▶ Short exercise a: From the rows below, pick out each line that contains the word "resolution".

▶ Excerpt:
A common challenge highlighted during the institute was the fact that TDM practitioners encounter expanding and increasingly complex cross-border legal problems. These include situations in which: (i) the materials they want to mine are housed in a foreign jurisdiction, or are otherwise subject to foreign database licensing or laws; (ii) the human subjects they are studying or who created the underlying content reside in another country; or, (iii) the colleagues with whom they are collaborating reside abroad, yielding uncertainty about which country’s laws, agreements, and policies apply.

Project design

We designed LLTDM-X to identify and better understand the cross-border issues that digital humanities TDM practitioners face, with the aim of using these issues to inform prospective research and education. Secondarily, we hoped that LLTDM-X would also suggest preliminary guidance to include in future educational materials. In early 2023, we hosted a series of three online round tables with U.S.-based cross-border TDM practitioners and law and ethics experts from six countries. 

The round table conversations were structured to illustrate the empirical issues that researchers face, and also for the practitioners to benefit from preliminary advice on legal and ethical challenges. Upon the completion of the round tables, the LLTDM-X project team created a hypothetical case study that (i) reflects the observed cross-border LLTDM issues and (ii) contains preliminary analysis to facilitate the development of future instructional materials.

We also charged the experts with providing responsive and tailored written feedback to the practitioners about how they might address specific cross-border issues relevant to each of their projects.

Guidance & Analysis

Case Study

Extrapolating from the issues analyzed in the round tables, the practitioners’ statements, and the experts’ written analyses, the Project Team developed a hypothetical case study reflective of “typical” cross-border LLTDM issues that U.S.-based practitioners encounter. The case study provides basic guidance to support U.S. researchers in navigating cross-border TDM issues, while also highlighting questions that would benefit from further research.

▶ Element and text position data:

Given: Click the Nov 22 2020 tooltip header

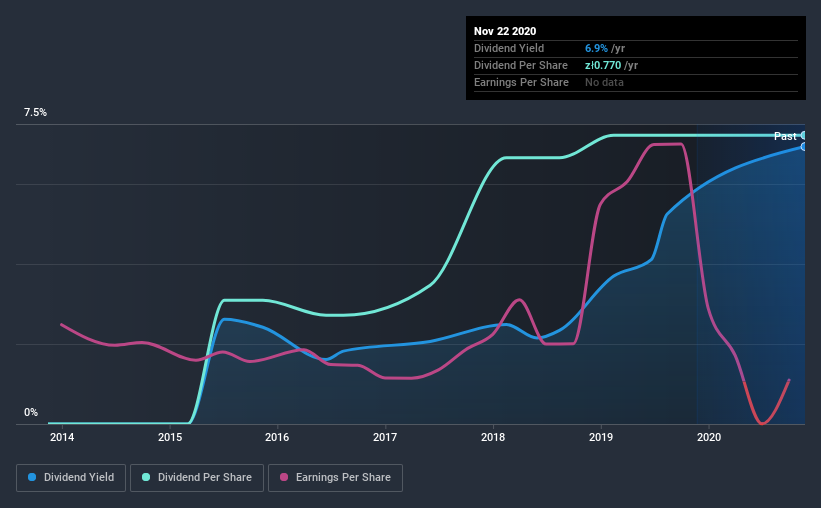Looking at the screenshot, I should point(505,31).
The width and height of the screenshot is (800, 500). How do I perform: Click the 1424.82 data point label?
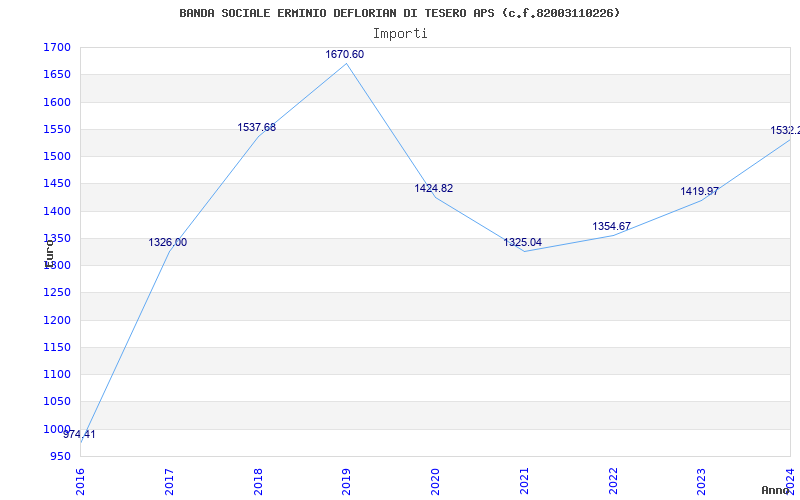pyautogui.click(x=434, y=188)
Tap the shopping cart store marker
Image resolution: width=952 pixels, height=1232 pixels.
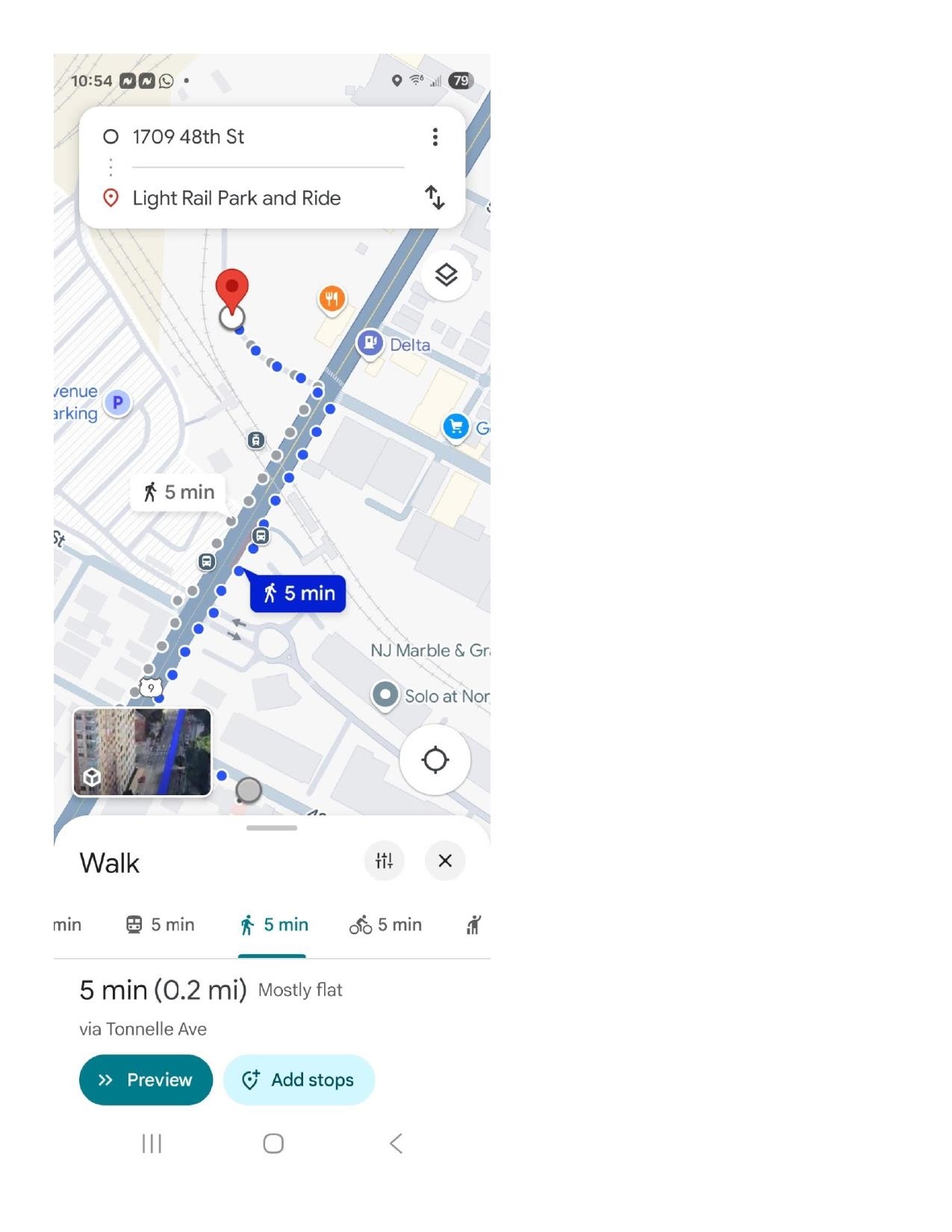pyautogui.click(x=455, y=427)
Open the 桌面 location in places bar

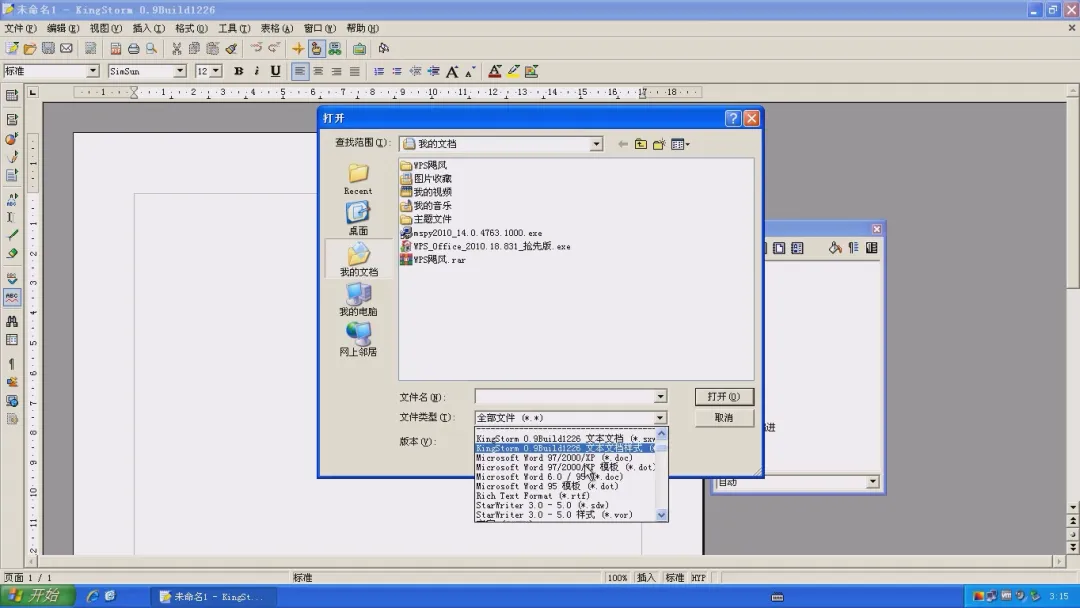[358, 218]
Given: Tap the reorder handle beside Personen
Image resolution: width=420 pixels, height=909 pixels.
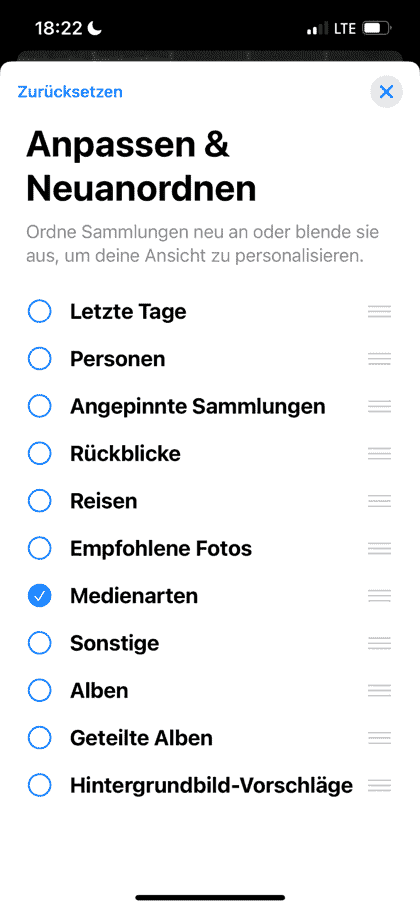Looking at the screenshot, I should (379, 359).
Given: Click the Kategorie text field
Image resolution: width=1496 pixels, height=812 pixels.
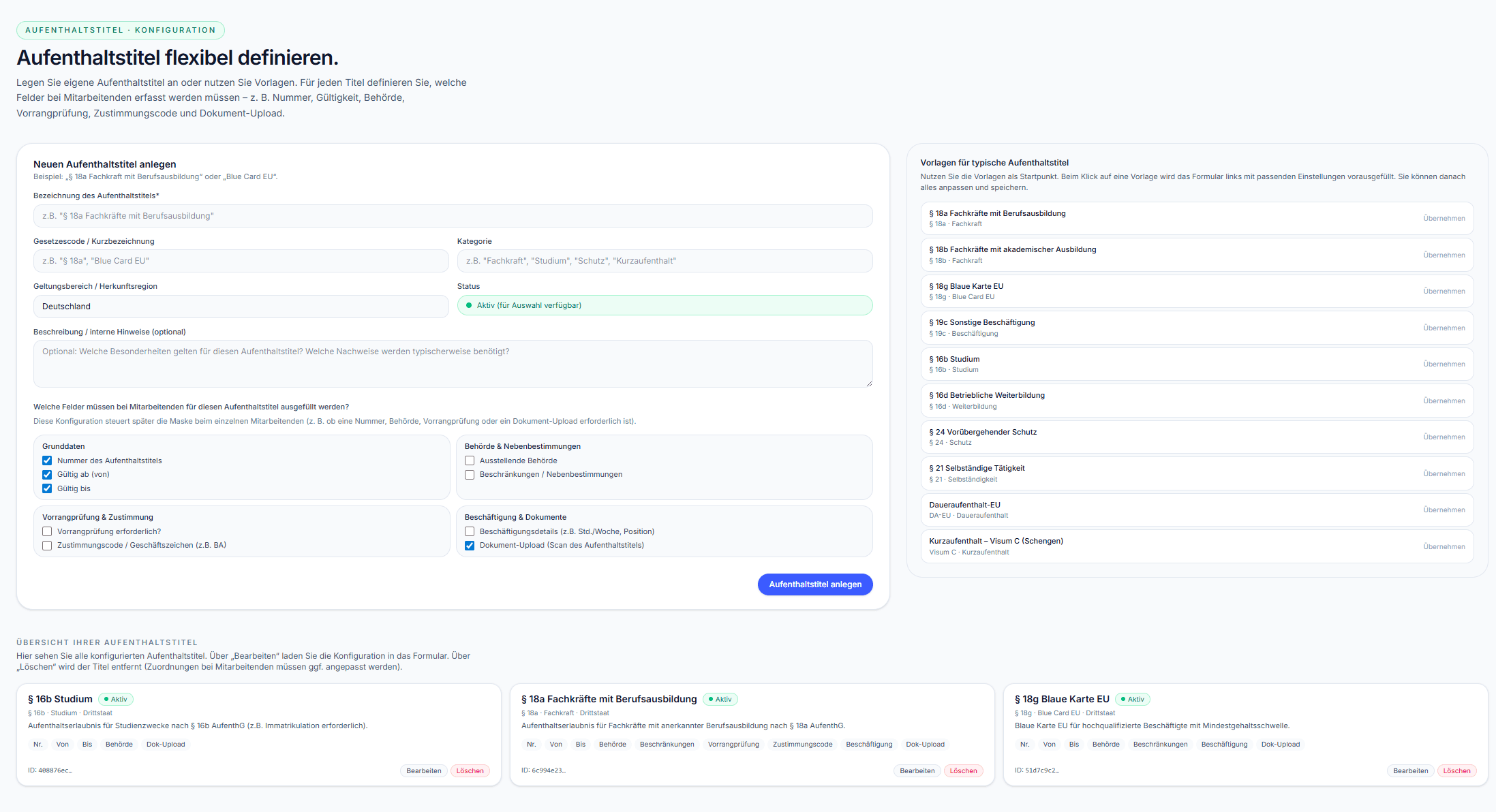Looking at the screenshot, I should pyautogui.click(x=664, y=261).
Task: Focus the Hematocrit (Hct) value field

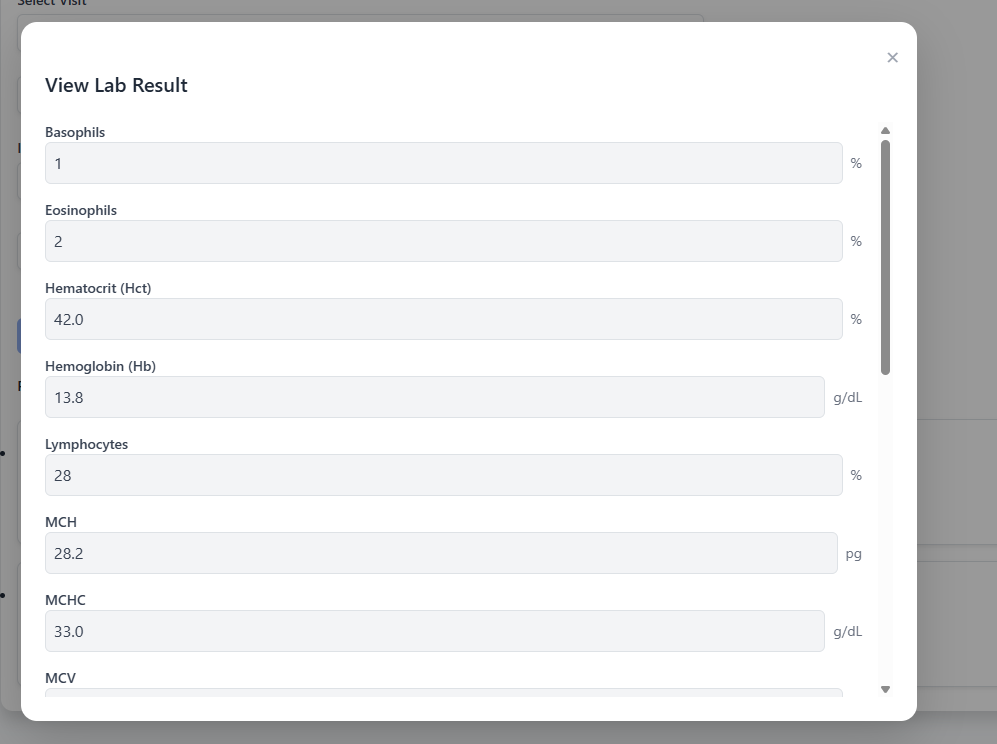Action: [443, 319]

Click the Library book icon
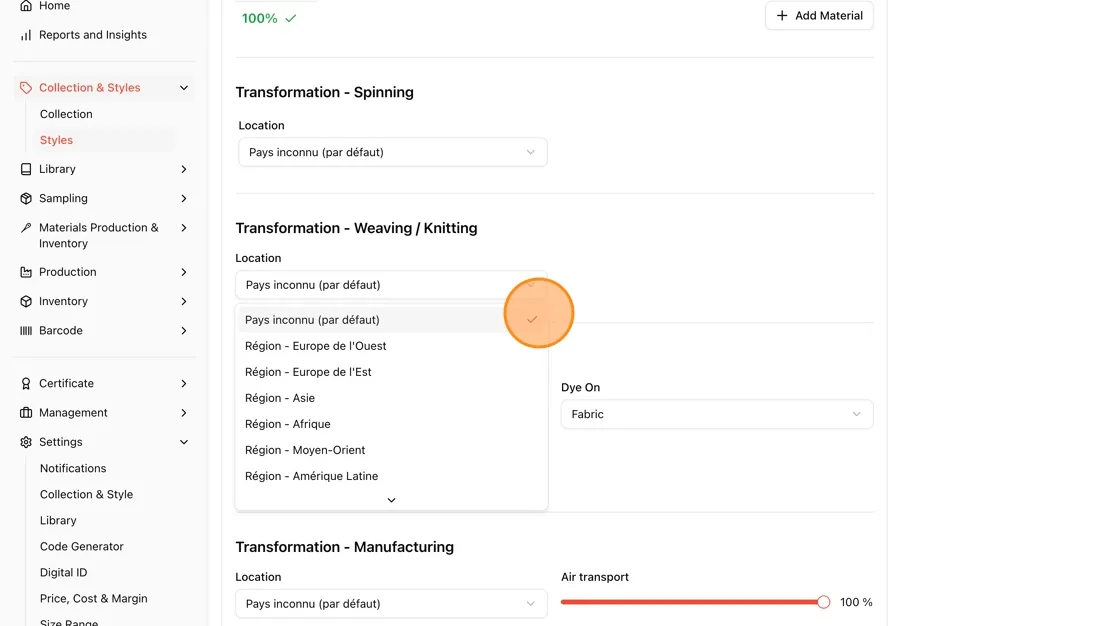tap(26, 169)
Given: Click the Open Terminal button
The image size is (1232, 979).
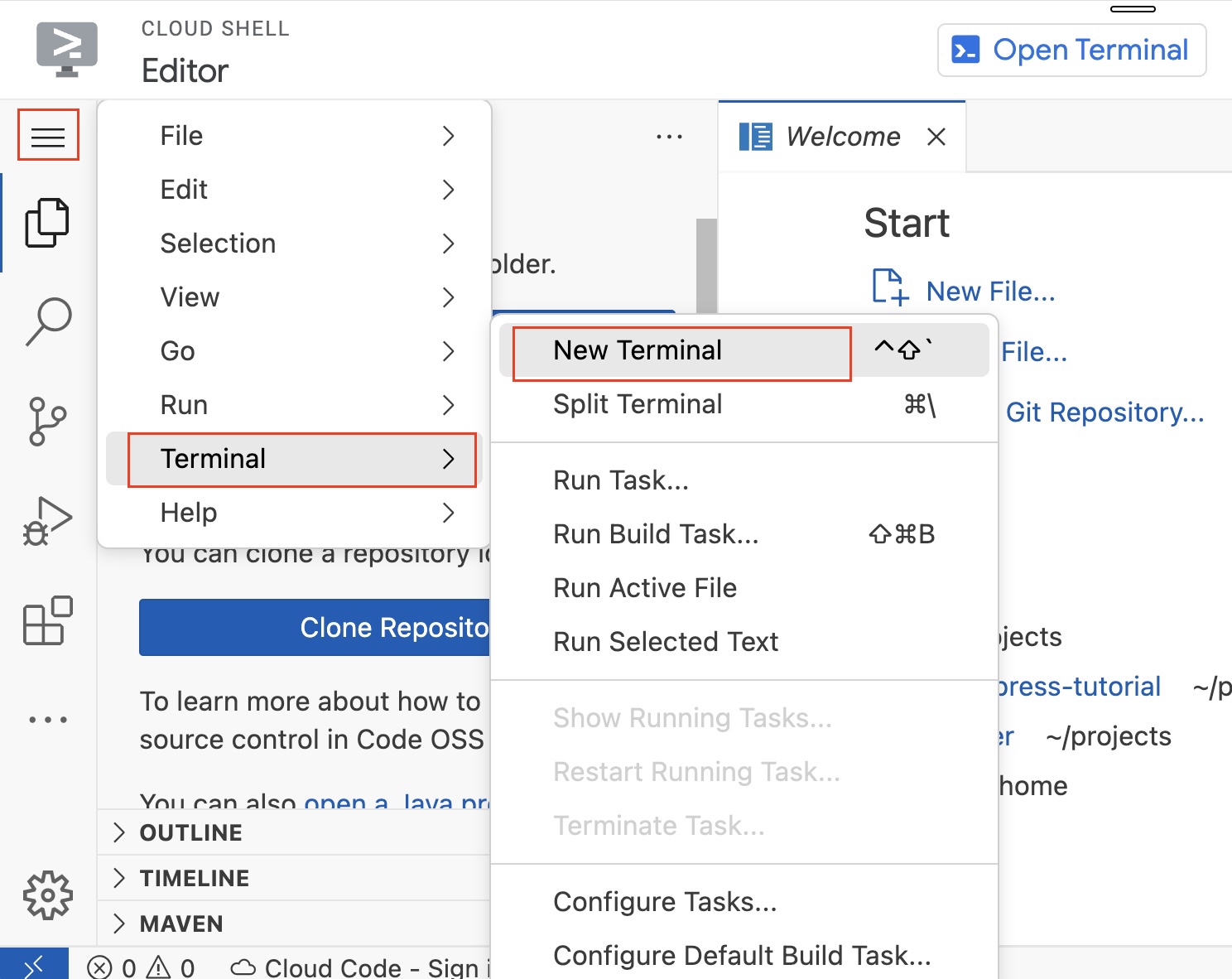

▶ Short exercise b: Write what comes next in the excerpt on cross-border text and data mining, beginning after its final sentence.

▶ Task output a:
Image resolution: width=952 pixels, height=1232 pixels.
Image resolution: width=420 pixels, height=909 pixels.
Image resolution: width=1496 pixels, height=812 pixels.

▶ Task output b:
The case study examines cross-border copyright, contracts, and privacy & ethics variables across two distinct paradigms: first, a situation where U.S.-based researchers perform all TDM acts in the U.S., and second, a situation where U.S.-based researchers engage with collaborators abroad, or otherwise perform TDM acts in both U.S. and abroad.

White Paper

The LLTDM-X white paper provides a comprehensive description of the project, including origins and goals, contributors, activities, and outcomes. Of particular note are several project takeaways and recommendations, which we hope will help inform future research and action to support cross-border text data mining. Our project takeaways touched on seven key themes: 

  1. Uncertainty about cross-border LLTDM issues indeed hinders U.S. TDM researchers, confirming the need for education about cross-border legal issues; 
  2. The expansion of education regarding U.S. LLTDM literacies remains essential, and should continue in parallel to cross-border education; 
  3. Disparities in national copyright, contracts, and privacy laws may incentivize TDM researcher “forum shopping” and exacerbate research bias;
  4. License agreements (and the concept of “contractual override”) often dominate the overall analysis of cross-border TDM permissibility;
  5. Emerging lawsuits about generative artificial intelligence may impact future understanding of fair use and other research exceptions; 
  6. Research is needed into issues of foreign jurisdiction, likelihood of lawsuits in foreign countries, and likelihood of enforcement of foreign judgments in the U.S. However, the overall “risk” of proceeding with cross-border TDM research may remain difficult to quantify; and
  7. Institutional review boards (IRBs) have an opportunity to explore a new role or build partnerships to support researchers engaged in cross-border TDM.

Gratitude & Next Steps

Thank you to the practitioners, experts, project team, and generous funding of the National Endowment for the Humanities for making this project a success. 

We aim to broadly share our project outputs to continue helping U.S.-based TDM researchers navigate cross-border LLTDM hurdles. We will continue to speak publicly to educate researchers and the TDM community regarding project takeaways, and to advocate for legal and ethical experts to undertake the essential research questions and begin developing much-needed educational materials. And, we will continue to encourage the integration of LLTDM literacies into digital humanities curricula, to facilitate both domestic and cross-border TDM research.

[Note: this content is cross-posted on the LLTDM blog.]


Workshop Reminder — Copyright and Your Dissertation on September 27, 2023

A presentation slide with green background, library logo, and text about the event that reads: "Copyright (+ other Laws & Policies) & Your Dissertation; UC Berkeley Library; Office of Scholarly Communication Services; September 27, 2023"

Date/Time: Wednesday, September 27, 2023, 11:00am–12:30pm
Location: Hybrid: Join in person at 223 Doe Library, or on Zoom. Register via LibCal.

This workshop will provide you with practical guidance for navigating copyright questions and other legal considerations for your dissertation or thesis. Whether you’re just starting to write or you’re getting ready to file, you can use our tips and workflow to figure out what you can use, what rights you have as an author, and what it means to share your dissertation online.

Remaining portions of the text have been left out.